Rallions les autres et dominons le monde
Je me fout le moral en l'air de toutes façons, la mélancolie tousa. Mais quitte à avoir le moral dans les chaussettes, autant réfléchir à quelque chose, pour ne pas retomber au niveau de la multitude immature et totalement futile qui compose une grande partie des ados d'aujourd'hui.
Je vis ma vie pour moi, pas pour quelqu'un d'autre, et elle me convient très bien. Mais parfois, on a beau avoir cet état d'esprit, certaines faiblesses reviennent toujours, et comme des charognards du Chaos, ils savent assez bien s'y engouffrer.
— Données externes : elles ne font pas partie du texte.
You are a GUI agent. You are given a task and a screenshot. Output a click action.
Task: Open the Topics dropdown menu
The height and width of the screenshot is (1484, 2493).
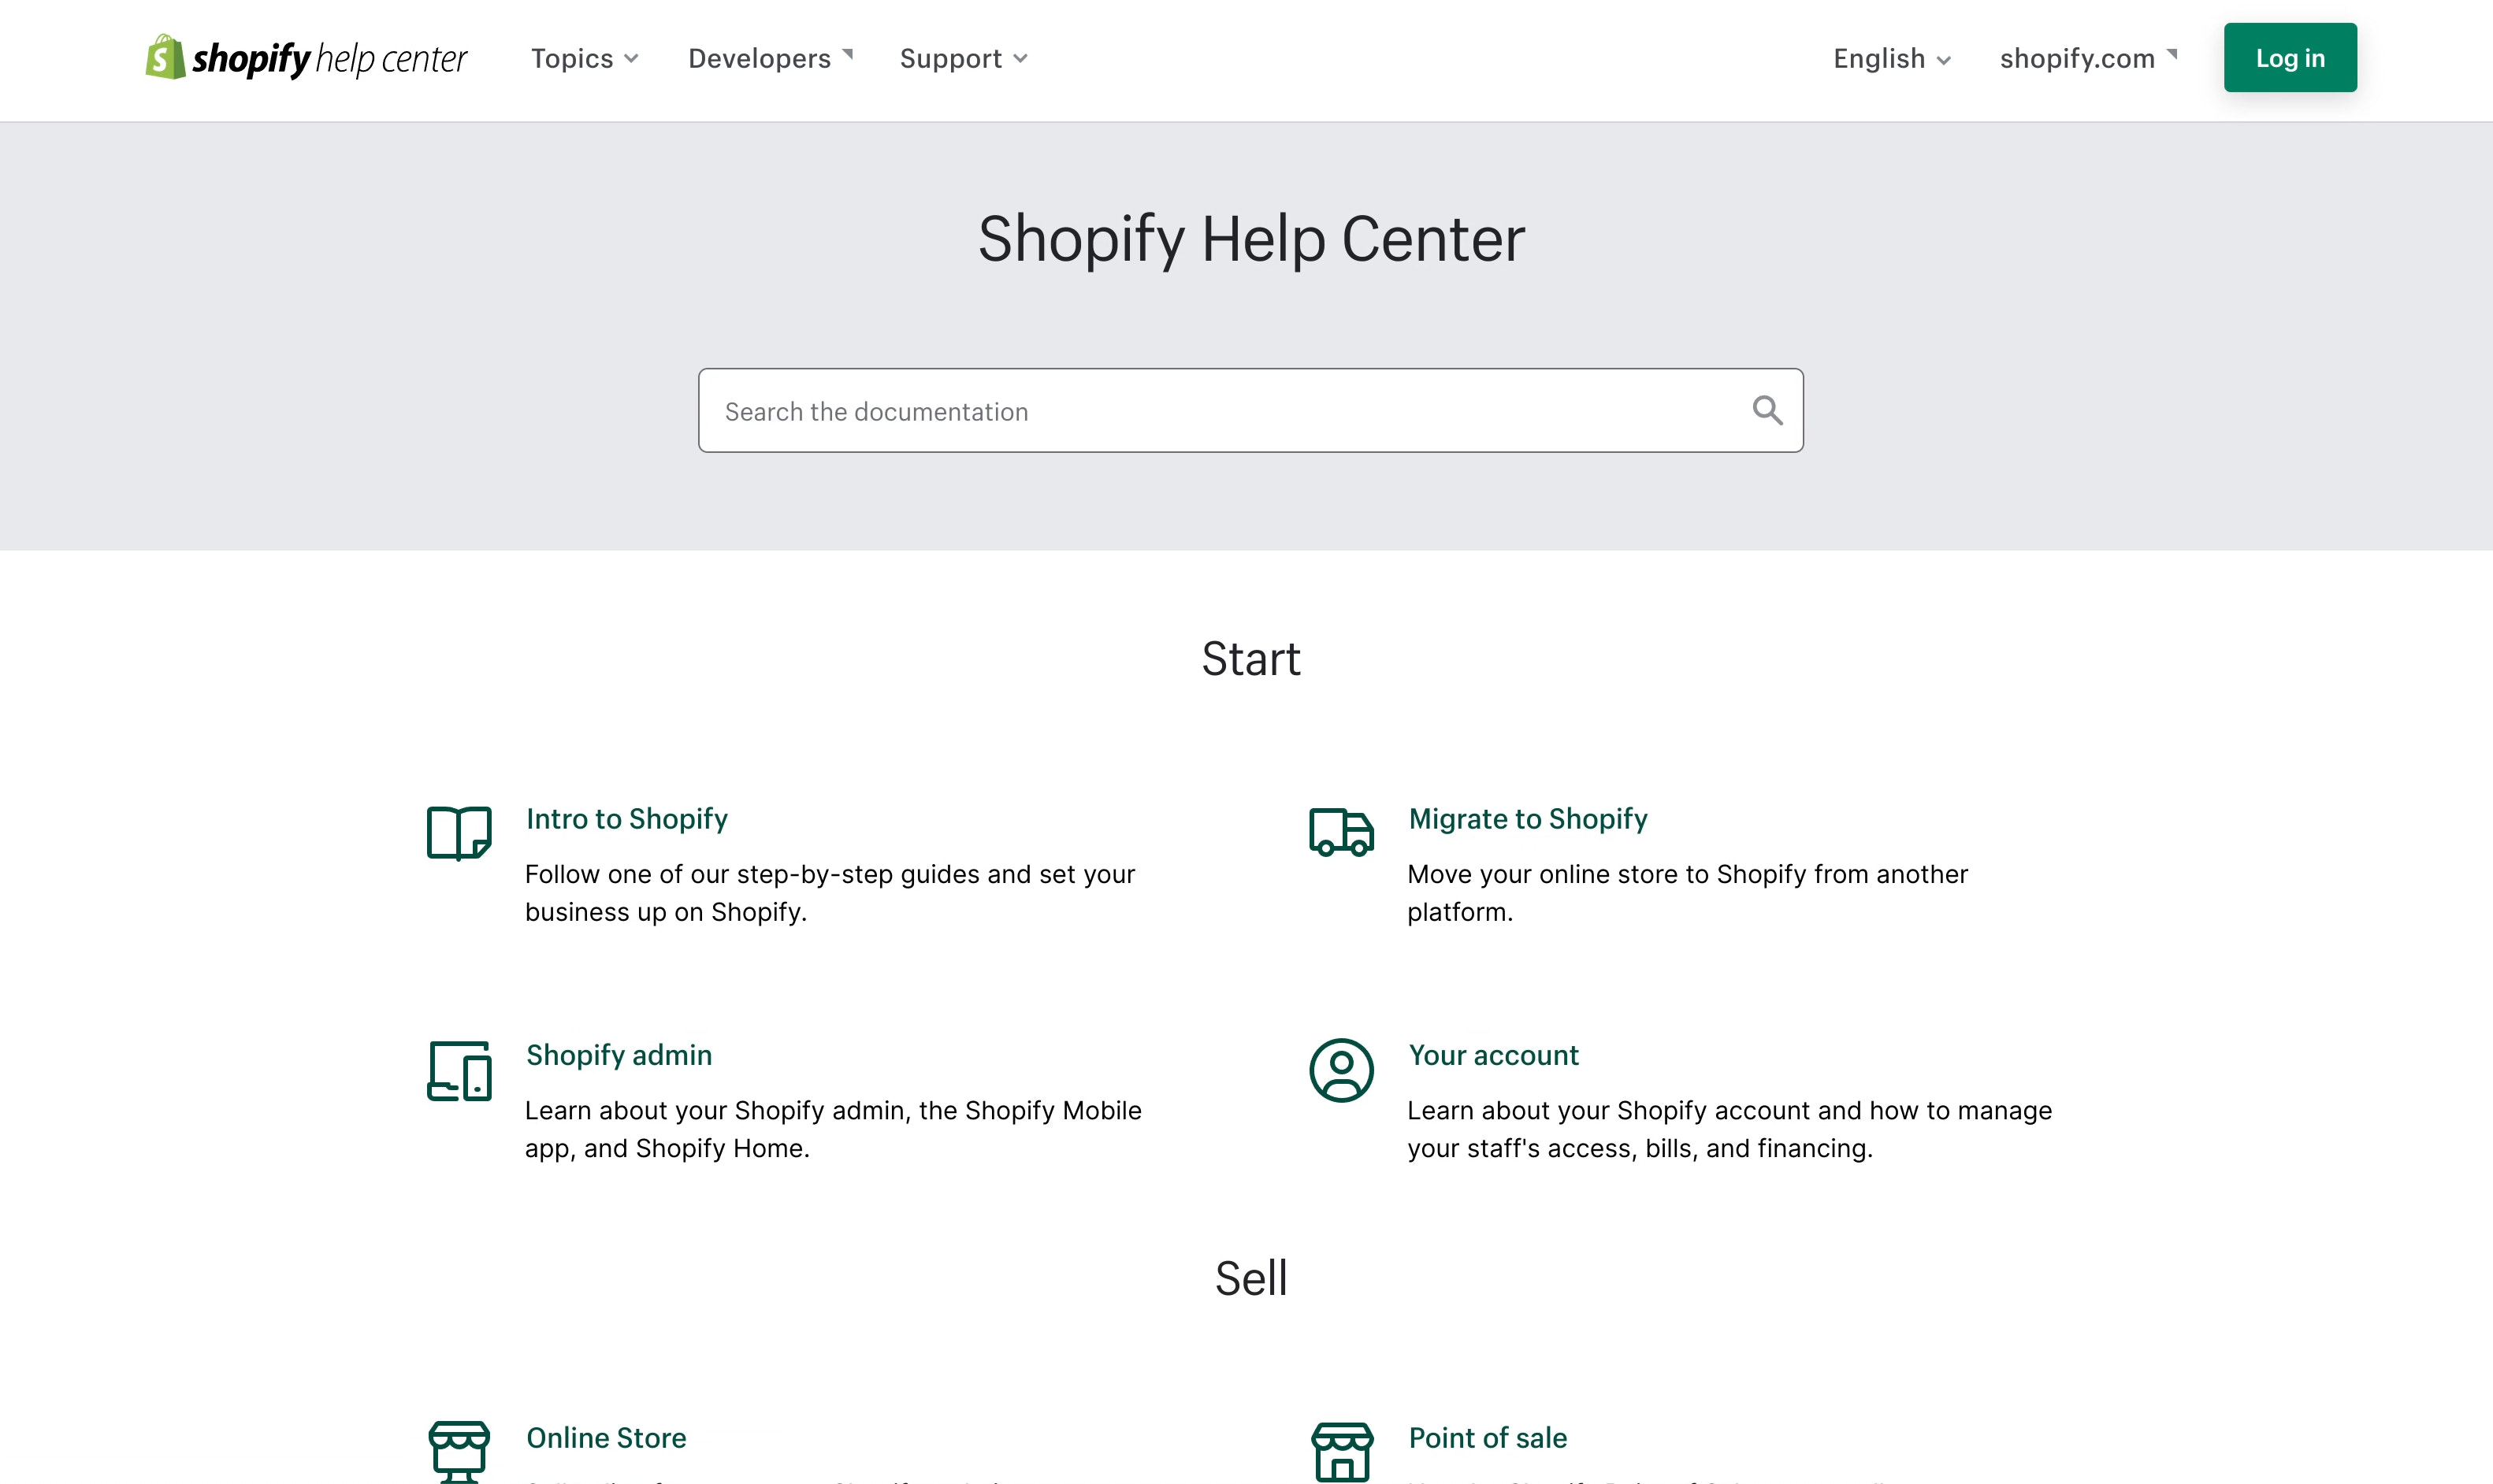pyautogui.click(x=584, y=58)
Si j'écoutais les médecins, je ferais du foot, chose que abhorre (ah ok un mec court après la baballe comme mon chien le ferait et il est adulé et payé avec un salaire royal, porte nawak'), et je ne perdrais pas mon temps à lire ou à écrire. Même sans ça, j'ai toujours vu les médecins d'un mauvais œil, les jeunes tout du moins.
Après, je ne pense pas vraiment que c'est le handicap qui nous définit. Certes, des pensées et des choses nous viendrons que les autres ne connaitront jamais. Mais ce n'est pas cela qui a forgé ma personnalité, ni mon état d'esprit. Mais oui, je préfère encore ça qu'être comme les gens de ma classe, qui rigole à des trucs tellement idiots qui ne me font même pas dresser un sourcil, qui ont des trips digne d'un gamin de 5 ans.